(SOURCE RECORDS Opens)

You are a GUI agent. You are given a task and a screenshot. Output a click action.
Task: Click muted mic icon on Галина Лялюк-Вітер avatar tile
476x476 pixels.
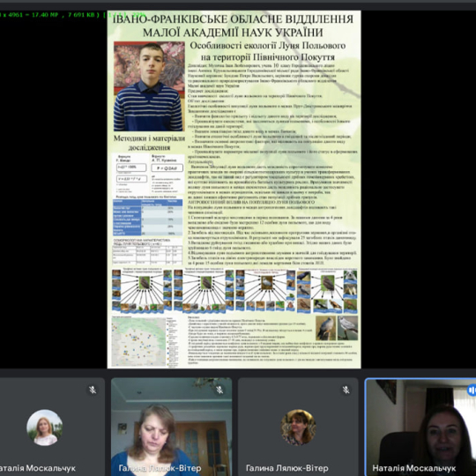tap(346, 390)
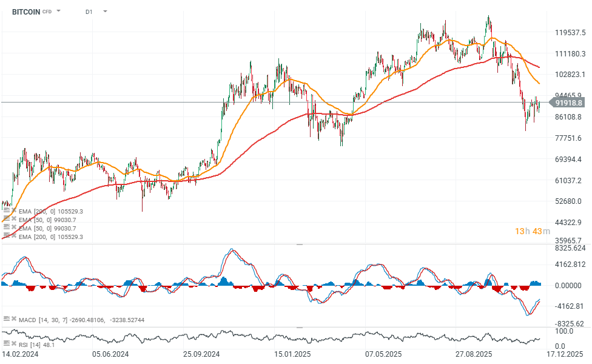The height and width of the screenshot is (364, 592).
Task: Open settings icon for third-row EMA 50
Action: click(x=6, y=228)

(SOURCE RECORDS Closes)

EXERCISE — Would you set down the records exactly, with no pictures included?

SOLVED EXERCISE —
You are a GUI agent. You are given a task and a screenshot. Output a click action.
Task: Click muted mic icon on Галина Лялюк-Вітер avatar tile
476x476 pixels.
tap(346, 390)
The height and width of the screenshot is (364, 592).
Task: Open settings icon for third-row EMA 50
Action: click(x=6, y=228)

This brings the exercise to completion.